--- Start Document text ---

# Crown tail VS Half moon



## jibruno (Dec 26, 2011)

so i just want some opinions and facts on the matter of which is better for breeding purposes, crown tail or half moons, is there a big difference?


----------



## Curlyfatbottom (Sep 29, 2011)

yes.
ct breed true and hm don't
ct is cheaper then hm
one thing that they both have in common is, that they're really hard to maintain


----------



## jibruno (Dec 26, 2011)

*ok*

what do you mean by breed true? and i was planning on going with CT so that would be the better option?


----------



## Curlyfatbottom (Sep 29, 2011)

ctxct will produce you all ct
hmxhm depending how good of a background of the parent should should produce 20-40% hm the rest are super delta and delta
if the parent come from a bad background then 0% hm and all the babies are super delta and delta


----------



## jibruno (Dec 26, 2011)

ok thanks, that helps a lot


----------



## Curlyfatbottom (Sep 29, 2011)

np
will with that clear.
do you have any color or type that you want to breed???


----------



## jibruno (Dec 26, 2011)

im looking for pair of crown tails, preferable red, black or blue or a combo of those three


----------



## Curlyfatbottom (Sep 29, 2011)

ok with those color..
hmmm
black is tricky
if you get the lace then its fine
but if you get the melano then your out of luck
female are infertile
red are nice
but you can't really cross them with any color
you'll get a bunch of bio or multi color
blue
there is a lot of of different class of blue
royal,steel and turquoise 
black and blue can cross
you'll get a mix of the two
hope this help
*
*


----------



## jibruno (Dec 26, 2011)

it does help, to get a good spawn what do you suggest i start out with? im open for suggestions


----------



## Curlyfatbottom (Sep 29, 2011)

pk are very hardy fish.
you can get by with a lot.
to me they're the best father.
as fry goes.
there all the same.
you have to put in effort to get something out of it.
3-5 feeding a day(small portion)
water change every other day(when they hit two week)


----------



## indjo (Jun 6, 2010)

jibruno said:


> so i just want some opinions and facts on the matter of which is better for breeding purposes, crown tail or half moons, is there a big difference?


CT's are every betta that has web reduction on their fins regardless of their form (long/short finned, number of rays, 180* spread or less, etc). 
While HM's are long finned bettas that MUST have a 180* tail spread, otherwise they go into the delta group.

--- End Document text ---

§ **What to produce**
Write out the passage of the crown tail and half moon thread between "you can get" and "(Jun 6, 2010)", inclusive, with no changes. The listing after this thread is not needed.

--- Start Data extract ---

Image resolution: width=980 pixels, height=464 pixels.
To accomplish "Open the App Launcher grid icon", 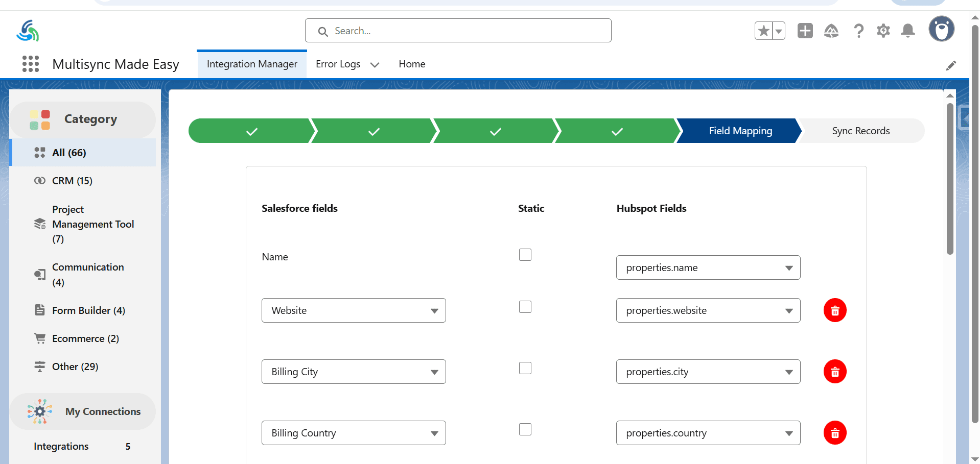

--- End Data extract ---

§ **The completed task**
you can get by with a lot.
to me they're the best father.
as fry goes.
there all the same.
you have to put in effort to get something out of it.
3-5 feeding a day(small portion)
water change every other day(when they hit two week)


----------



## indjo (Jun 6, 2010)